Residential real estate is a client-facing business. What’s more, the client in most residential real estate transactions is typically making one of the most important financial decisions of their life, and one that’s equally informed by emotion as it is by market value.

Amidst this backdrop, it’s sometimes easy for signals to get crossed, communications to break down, and expectations to be blown. And if you’re a residential real estate agent or broker, you already know that when disappointment or regret ultimately sets in, your client will usually blame the person they trusted to guide them through the transaction (you), or their main point of contact and “face” of the other party (the other party’s agent), for the problem.

Sometimes, a client who feels they were truly wronged by something you or the other party’s agent did or didn’t do will go as far as filing a complaint with the Texas Real Estate Commission.

This article addresses what to do when such a complaint is filed against you.

The experienced attorneys at Brousseau Naftis Erick & Massingill, P.C. have represented clients in real estate matters for decades. For more information, contact us today for a no-obligation consultation.

The Texas Real Estate Commission

open house sign near front door

In Texas, a real estate sales agent license is controlled and monitored by the Texas Real Estate Commission (TREC).

TREC, as the gatekeeper for all Texas real estate agent licensing, also controls the process for when a complaint is made against a license holder. And, as with all professional licenses, this administrative agency has the power to revoke or suspend any license, which ultimately could have a severe impact on a license holder’s livelihood.

Any person involved in the daily work affairs (whether another agent, broker, or client) can affect your license with one single complaint to TREC. However, if a complaint is filed, there is one important thing to understand for any license holder going through the process: as a professional license holder, you have the legal right to be heard and tell your side of the story.

How a license holder responds to a complaint is crucial and could be the sole reason a complaint is dismissed or pursued. Organization, accuracy, and supporting documentation and evidence are key.

Below are the necessary steps a license holder should take if a complaint is filed against them.

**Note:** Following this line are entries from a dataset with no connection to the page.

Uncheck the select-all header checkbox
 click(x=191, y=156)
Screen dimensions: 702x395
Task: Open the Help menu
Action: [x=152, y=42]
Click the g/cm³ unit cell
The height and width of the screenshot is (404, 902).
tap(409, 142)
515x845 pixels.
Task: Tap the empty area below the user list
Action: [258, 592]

Steps to Take if a Complaint Is Filed:

  1. Check the deadline to submit a response and to ensure you have ample time to respond. There will always be a deadline. In some circumstances, the TREC investigator may agree to an extension of the deadline.
  2. Report the complaint to a supervisor if you have one. A supervisor may be familiar with the complaint process and could help alleviate any concerns.
  3. Determine whether the complaint warrants legal representation. An attorney will communicate with the investigator on the license holder’s behalf and an attorney will understand the process and assist in composing a response that is targeted toward the goal—dismissing the complaint.
  4. Start collecting documentation. This may include e-mails, text messages, internal notes and records, or other documents that will support your position against a complaint or support the factual narrative.
  5. Make a list of potential witnesses and others who can provide information relevant to the complaint.
  6. Draft a timeline of the relevant facts before drafting the response. This will help keep the response organized and accurate.

When to Hire an Attorney for a TREC Complaint

Some complaints may be minor and not warrant legal representation. However, when the possible suspension or revocation of a license is at stake, an attorney is the greatest tool to ensure a license holder’s legal rights are protected. After submission of the response, a TREC investigator will interview the respondent before a TREC attorney reviews the case and decides whether a license holder violated TREC rules and regulations.

If TREC finds that a license holder committed a violation and proposes a suspension or revocation of the license, the license holder will have the opportunity to appeal this decision to the State Office of Administrative Hearings. An attorney with administrative experience will be able to provide the best assistance in this situation as the administrative process is deadline-sensitive and the procedures are detailed-orientated and specific. A missed deadline or misstep in the process could mean a missed opportunity to appeal the license revocation or suspension.

Ultimately, a license holder’s sole goal in this circumstance should be to protect their livelihood. An attorney with experience in this area will be the strongest armor.